Transfer Learning for Custom Datasets in the Small-Data Regime#
This project will walk you through the development of a complete transfer learning pipeline from annotation to producing performance results of a network that performs semantic segmentation in the so called small data regime i.e. when the annotated examples per category are very few.
You have been hired in the data science team at Home Depot and you are tasked to semantically segment objects shown in the so called “buyers guide” videos. You are to segment only objects that their customers can purchase in their stores.
If you miss a milestone deadline you will be forfeited the corresponding points.
Milestone 1: Environment Preparation (10 points)#
In this stage you will be working with CVAT - you need to install CVAT locally to your laptop/desktop and we urge you to follow the docker setup instructions here
PS: You can also create an account on the cvat.ai site but we dont offer any guarantees that the project can be delivered in its entirety with a cvat instance that is not managed by you.
Submit a github repository with a branch titled ‘milestone-1’ with the readme file containing the CVAT installation instructions you followed and a screenshot of your computer of the login screen. Add as collaborator the TA.
Milestone 2: Data Acquisition (20 points)#
Go to the HD site and in the left panel select the home area (room) you have been assigned:
Project Team 1 is assigned home area 1 (Kitchen) just like Project Team 6, Project Team 3 is assigned home area 3 (Bedroom) just like Project Team 8 and so on …
Select 10 product categories (eg sinks, faucets) that HD sells in each room and that are shown on their promotional video
You will need to scrape using beautiful soup or retrieve using the Google Custom Search API (better solution), 100 images of each of the selected product categories. Make sure you select products that are not included on the video, meaning if a specific sink is shown on the video, you srape / search different but similar sinks.
Submit a Github branch titled ‘data-acquisition’ and a markdown file called data-acquisition.md containing the code that achieve the milestone and a pytest
test file that can show that the code works.
Milestone 3: Annotation (20 points)#
Upload the images in your CVAT instance and annotate all object categories. This is a manual step and you will need to use the DEXTR cutter.
Write a 2 page summary on how DEXTR works that can be understood by experts.
Ensure that the annotations can be read and seen by the fiftyone tool
Submit a Github branch titled ‘annotation’ containing the annotated dataset in MS COCO format and a markdown file called annotation.md containing the DEXTR description and the link with the 1000 annotated images (10 product categories x 100 images per category. You can collaborate with other teams on the annotation task to share the load.
Milestone 4: Semantic Segmentation (40 points)#
Use this template or an equivalent template if you are using Tensorflow to implement a semantic segmentation pipeline based on either MaskRCNN (project team number is odd number) or UNet (project team number is even) that will successfully segment the selected objects on the input room video.

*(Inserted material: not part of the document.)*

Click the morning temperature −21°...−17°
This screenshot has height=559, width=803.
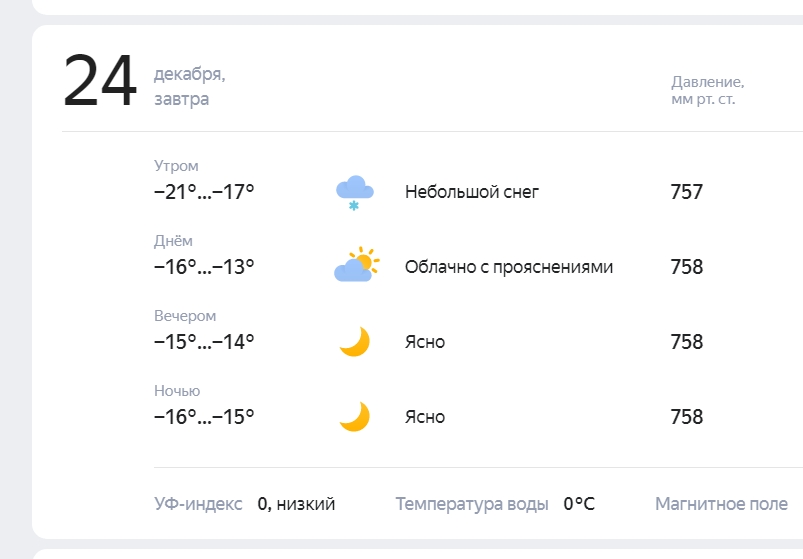click(x=204, y=192)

You can use frameworks such as facebookresearch/detectron2 for this task.
Ensure you describe how you tuned and what values you ended up using for the network hyperparameters
Submit a Github branch titled ‘segmentation’ containing the segmentation code and a markdown file called segmentation.md containing the full description of the semantic segmentation network you used and the performance results you got.

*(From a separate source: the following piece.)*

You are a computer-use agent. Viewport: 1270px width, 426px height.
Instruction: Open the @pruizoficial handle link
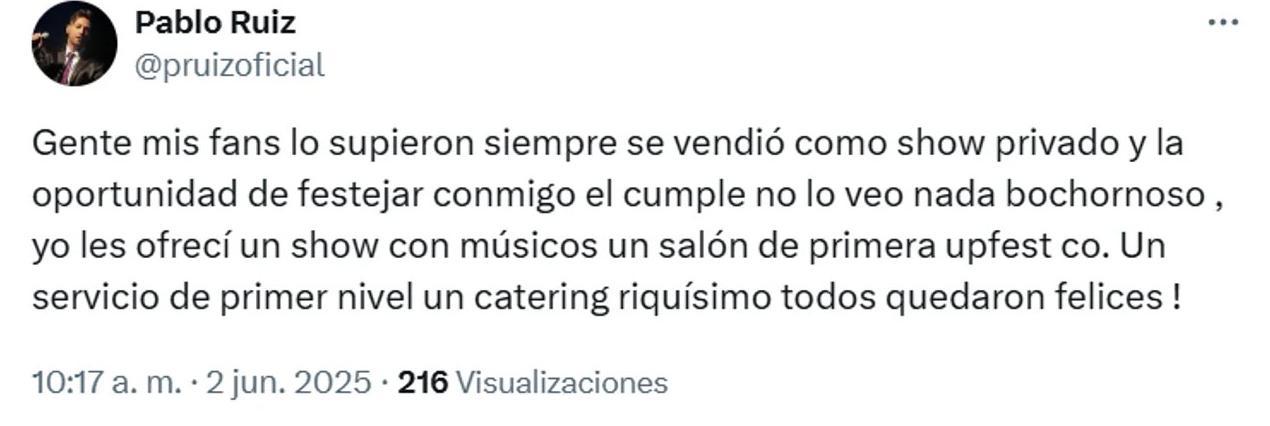tap(229, 66)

Milestone 5: Documentation (10 points)#
Use Jupyterbook to bundle together all the markdown files and publish the project in html - do not commit your html build in github.
Include a copy of the produced video in your Github, showing the segmentations in real time.
Ensure that you merge all the branches into main branch and submit the main branch as the final project deliverable.
PS: You can upload it to your youtube channel and link it to your Github profile if you like.